My son’s loss to suicide was at the start of September 2020. England was returning to lockdown as Covid cases were rising and new restrictions were being implemented. The immediate impact of navigating the challenges while arranging a funeral and wake were hugely stressful. What I didn’t consider at the time were the longer term implications of loss in a pandemic situation too.
At a time of shock, anxiety and pure bewilderment we had to navigate a child’s funeral against the backdrop of a pandemic. We anxiously watched government press conferences, eager to know how they would impact the funeral, praying the changes wouldn’t affect us. Who would have contemplated that Boris Johnson’s daily news conference would have such relevance after my child’s death?
Would funeral numbers drop from 30? Could we have a wake and where? Could family travel from abroad?
The fear of contracting Covid was also very real. The worry that you might miss your own child’s funeral was sickening.
Funeral choices. So 30 people at a funeral was confirmed. How do you choose? The initial selections were straightforward but we have a large family. Who needed lifts? Who needed the support of others to attend? Brutal decisions. Few partners. No future boasts of 400 people and a funeral bursting at the seams for us.
Zoom at a funeral? When first suggested, it filled me with horror. I was used to this platform being used at work or for a family lockdown quiz. It felt alien to consider it for my child’s last journey. I had watched a funeral on Zoom and felt an intruder to the family’s grief. We did not use it for Samuel but it did feel appropriate for my mum’s funeral. We had family in Ireland, in the US and my daughter in Amsterdam watch the services via Zoom. My daughter later described the strangeness of watching from her living room, seeing her family on screen and being alone with her grief.

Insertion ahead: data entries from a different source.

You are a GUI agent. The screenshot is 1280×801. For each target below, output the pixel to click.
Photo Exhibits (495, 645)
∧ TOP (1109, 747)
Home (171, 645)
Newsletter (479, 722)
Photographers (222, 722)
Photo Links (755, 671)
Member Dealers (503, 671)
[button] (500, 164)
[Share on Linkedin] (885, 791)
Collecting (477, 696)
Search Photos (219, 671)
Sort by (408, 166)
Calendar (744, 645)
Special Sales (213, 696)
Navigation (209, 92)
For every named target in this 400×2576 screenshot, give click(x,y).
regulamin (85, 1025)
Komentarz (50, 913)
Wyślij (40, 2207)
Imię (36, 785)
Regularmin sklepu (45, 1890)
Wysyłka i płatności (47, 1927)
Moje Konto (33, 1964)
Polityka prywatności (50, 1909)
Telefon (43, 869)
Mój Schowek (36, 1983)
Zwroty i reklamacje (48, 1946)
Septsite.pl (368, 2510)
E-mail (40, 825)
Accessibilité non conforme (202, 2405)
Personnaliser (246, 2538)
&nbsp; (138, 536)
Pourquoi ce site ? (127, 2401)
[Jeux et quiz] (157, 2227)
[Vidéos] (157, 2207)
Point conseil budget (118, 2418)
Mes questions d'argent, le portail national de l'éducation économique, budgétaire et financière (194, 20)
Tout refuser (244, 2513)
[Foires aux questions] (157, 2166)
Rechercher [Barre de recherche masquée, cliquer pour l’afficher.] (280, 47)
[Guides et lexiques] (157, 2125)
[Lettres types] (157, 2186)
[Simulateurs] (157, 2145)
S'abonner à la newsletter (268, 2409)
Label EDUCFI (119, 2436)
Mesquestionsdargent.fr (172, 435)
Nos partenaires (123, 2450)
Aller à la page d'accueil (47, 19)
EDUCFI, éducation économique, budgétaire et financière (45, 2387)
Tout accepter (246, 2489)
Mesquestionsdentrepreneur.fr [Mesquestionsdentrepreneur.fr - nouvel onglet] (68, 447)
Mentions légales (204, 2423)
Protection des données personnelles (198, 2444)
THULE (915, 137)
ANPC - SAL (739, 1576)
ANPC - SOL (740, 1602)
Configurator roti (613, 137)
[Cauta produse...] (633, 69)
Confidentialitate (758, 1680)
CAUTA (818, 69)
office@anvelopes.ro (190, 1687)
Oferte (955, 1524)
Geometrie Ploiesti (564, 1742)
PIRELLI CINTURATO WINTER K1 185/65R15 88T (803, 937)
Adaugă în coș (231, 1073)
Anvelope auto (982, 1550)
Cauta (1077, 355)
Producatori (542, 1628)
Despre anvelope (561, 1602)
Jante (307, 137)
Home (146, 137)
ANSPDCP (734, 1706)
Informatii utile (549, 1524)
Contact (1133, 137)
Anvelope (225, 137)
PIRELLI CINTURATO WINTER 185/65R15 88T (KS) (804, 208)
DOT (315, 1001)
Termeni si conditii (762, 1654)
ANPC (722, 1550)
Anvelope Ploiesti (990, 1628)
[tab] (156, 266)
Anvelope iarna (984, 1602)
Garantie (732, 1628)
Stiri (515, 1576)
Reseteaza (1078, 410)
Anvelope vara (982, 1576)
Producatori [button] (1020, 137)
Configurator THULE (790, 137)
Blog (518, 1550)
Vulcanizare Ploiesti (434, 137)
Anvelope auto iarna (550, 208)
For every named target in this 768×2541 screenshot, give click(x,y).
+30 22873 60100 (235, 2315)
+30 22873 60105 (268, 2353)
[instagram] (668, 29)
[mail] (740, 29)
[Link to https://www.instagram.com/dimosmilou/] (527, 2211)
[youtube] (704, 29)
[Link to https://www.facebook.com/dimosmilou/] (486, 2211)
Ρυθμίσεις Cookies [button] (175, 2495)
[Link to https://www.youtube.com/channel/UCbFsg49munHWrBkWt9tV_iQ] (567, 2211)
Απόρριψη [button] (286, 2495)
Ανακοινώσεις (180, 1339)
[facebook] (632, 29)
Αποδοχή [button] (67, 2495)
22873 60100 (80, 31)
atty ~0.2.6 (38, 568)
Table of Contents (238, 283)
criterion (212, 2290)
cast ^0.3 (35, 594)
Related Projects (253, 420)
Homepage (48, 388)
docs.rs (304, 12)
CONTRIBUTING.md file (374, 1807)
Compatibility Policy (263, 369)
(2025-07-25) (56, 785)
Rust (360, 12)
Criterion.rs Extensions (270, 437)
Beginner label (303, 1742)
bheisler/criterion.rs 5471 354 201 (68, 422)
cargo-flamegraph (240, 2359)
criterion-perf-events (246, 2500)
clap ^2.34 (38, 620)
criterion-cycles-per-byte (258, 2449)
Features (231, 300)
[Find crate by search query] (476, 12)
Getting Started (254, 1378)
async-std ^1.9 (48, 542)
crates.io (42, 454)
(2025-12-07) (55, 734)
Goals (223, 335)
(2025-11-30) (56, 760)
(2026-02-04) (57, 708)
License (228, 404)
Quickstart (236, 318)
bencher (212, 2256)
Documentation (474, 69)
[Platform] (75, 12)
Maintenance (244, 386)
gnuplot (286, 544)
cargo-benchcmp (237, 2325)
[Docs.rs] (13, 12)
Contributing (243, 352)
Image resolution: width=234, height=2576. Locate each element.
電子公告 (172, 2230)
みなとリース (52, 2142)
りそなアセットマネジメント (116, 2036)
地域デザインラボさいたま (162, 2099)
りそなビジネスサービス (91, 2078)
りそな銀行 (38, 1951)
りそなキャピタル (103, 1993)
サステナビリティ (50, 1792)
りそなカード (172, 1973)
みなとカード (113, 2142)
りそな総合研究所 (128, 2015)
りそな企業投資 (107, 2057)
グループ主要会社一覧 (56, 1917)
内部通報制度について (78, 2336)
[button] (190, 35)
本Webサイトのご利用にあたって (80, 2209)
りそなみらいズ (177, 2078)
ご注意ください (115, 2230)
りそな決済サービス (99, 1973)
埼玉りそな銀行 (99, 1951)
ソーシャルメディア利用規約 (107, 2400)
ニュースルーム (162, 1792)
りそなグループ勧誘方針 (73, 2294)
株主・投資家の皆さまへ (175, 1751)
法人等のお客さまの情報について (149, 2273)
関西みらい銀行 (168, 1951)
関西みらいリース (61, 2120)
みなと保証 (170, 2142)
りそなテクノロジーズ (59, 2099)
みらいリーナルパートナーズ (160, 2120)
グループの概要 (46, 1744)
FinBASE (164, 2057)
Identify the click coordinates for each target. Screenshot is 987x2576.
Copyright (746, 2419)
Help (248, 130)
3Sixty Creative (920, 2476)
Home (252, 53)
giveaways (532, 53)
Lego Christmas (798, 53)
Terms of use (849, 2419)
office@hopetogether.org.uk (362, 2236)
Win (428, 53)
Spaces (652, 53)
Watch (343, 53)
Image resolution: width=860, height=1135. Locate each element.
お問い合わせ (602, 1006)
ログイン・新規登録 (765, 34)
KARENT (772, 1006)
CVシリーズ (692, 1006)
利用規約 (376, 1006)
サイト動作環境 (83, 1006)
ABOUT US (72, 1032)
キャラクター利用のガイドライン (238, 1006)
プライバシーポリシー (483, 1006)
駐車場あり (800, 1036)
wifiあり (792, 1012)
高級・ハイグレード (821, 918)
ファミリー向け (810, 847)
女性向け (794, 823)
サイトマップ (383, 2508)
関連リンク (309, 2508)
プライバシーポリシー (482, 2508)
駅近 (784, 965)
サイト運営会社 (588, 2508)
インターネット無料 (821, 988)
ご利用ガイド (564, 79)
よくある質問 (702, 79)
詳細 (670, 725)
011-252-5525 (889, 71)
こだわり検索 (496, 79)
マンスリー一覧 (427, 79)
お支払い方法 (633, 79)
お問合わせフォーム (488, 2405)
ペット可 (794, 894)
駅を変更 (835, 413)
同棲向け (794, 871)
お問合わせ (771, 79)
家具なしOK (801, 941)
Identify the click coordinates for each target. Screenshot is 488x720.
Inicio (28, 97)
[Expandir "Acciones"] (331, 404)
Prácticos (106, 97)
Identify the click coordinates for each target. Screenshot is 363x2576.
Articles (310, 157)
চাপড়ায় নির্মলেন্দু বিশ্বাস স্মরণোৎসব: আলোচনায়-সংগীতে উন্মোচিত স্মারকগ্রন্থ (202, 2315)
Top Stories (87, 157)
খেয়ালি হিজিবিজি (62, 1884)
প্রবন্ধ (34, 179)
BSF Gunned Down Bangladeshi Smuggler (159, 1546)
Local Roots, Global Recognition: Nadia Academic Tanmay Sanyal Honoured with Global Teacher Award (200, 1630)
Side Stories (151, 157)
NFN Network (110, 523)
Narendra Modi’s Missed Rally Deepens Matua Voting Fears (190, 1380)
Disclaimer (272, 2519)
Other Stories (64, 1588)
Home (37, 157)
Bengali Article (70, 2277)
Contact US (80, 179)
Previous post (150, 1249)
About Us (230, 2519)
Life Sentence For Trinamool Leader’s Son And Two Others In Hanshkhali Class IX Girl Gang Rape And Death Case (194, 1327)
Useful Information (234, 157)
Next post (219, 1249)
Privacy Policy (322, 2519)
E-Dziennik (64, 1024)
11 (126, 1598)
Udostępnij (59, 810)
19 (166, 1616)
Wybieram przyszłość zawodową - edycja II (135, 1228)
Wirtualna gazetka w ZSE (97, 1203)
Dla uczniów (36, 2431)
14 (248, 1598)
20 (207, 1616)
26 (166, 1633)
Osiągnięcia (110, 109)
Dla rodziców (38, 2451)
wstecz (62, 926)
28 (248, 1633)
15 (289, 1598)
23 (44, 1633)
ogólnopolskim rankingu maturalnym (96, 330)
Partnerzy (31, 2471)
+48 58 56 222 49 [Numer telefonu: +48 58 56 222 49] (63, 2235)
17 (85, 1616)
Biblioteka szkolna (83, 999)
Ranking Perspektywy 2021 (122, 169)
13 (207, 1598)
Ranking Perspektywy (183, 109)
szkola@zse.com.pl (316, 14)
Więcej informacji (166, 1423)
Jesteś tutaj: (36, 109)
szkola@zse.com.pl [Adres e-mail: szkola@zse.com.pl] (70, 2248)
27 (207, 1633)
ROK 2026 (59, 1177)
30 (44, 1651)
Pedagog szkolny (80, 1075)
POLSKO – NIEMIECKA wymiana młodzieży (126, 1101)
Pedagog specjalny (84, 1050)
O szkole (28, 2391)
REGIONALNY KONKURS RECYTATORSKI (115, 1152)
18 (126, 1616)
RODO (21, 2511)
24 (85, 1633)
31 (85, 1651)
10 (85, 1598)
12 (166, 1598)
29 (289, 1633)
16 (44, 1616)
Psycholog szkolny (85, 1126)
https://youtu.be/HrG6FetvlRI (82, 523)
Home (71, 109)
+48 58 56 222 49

We missed many of the rituals that are associated with loss. There were no mass outpourings of grief with people coming to pay their respects. Very few came to the house, just immediate family. I had some awkward doorstep conversations as crossing the threshold was against the rules. Vulnerable grandparents so in need of support were left to grieve alone, fearful of contracting Covid, in pre-vaccination times.
The funeral rituals were impacted too. No touching or carrying the coffin was allowed for Samuel’s funeral. The funeral director told us she would turn a blind eye when we wanted to place our white roses on his coffin.
No singing, just piped music. Taped off seats suggesting a crime scene. Hand sanitiser instead of holy water. The stark reality of Covid-safe measures when even sitting alongside your family was frowned upon. Who would have thought formal funeral wear would include face masks?
Longer term impact
The ritual of people across your community attending a funeral, saying goodbye, honouring the loss and respecting the family have not happened. I had no friends at any of these funerals. That lack of connectivity is stark. Few people heard my heartfelt eulogy or my children’s tribute to their brother. They subsequently lacked appreciation of the impact of these losses and missed the opportunity to honour my child or my parents. As such, it’s been very lonely.
We only had one of my son’s friends at his funeral. His teenage peers had no ritual, no saying goodbye, no closure at all. I often think of the impact on them going forward and I worry about their mental health.
On a final note
There have been some benefits to grieving in a pandemic it has to be said. There has been a general feeling of reduced pressure, a country in lockdown has felt different, quieter or surreal even. People weren’t 'teasing' us by going about their lives or having fun.
There has not been pressure to widely mix or socialise so we could contain and protect ourselves. In the shorter term we have been grateful of this. The longer term impact for us and those vulnerable teenage friends might be harder to predict.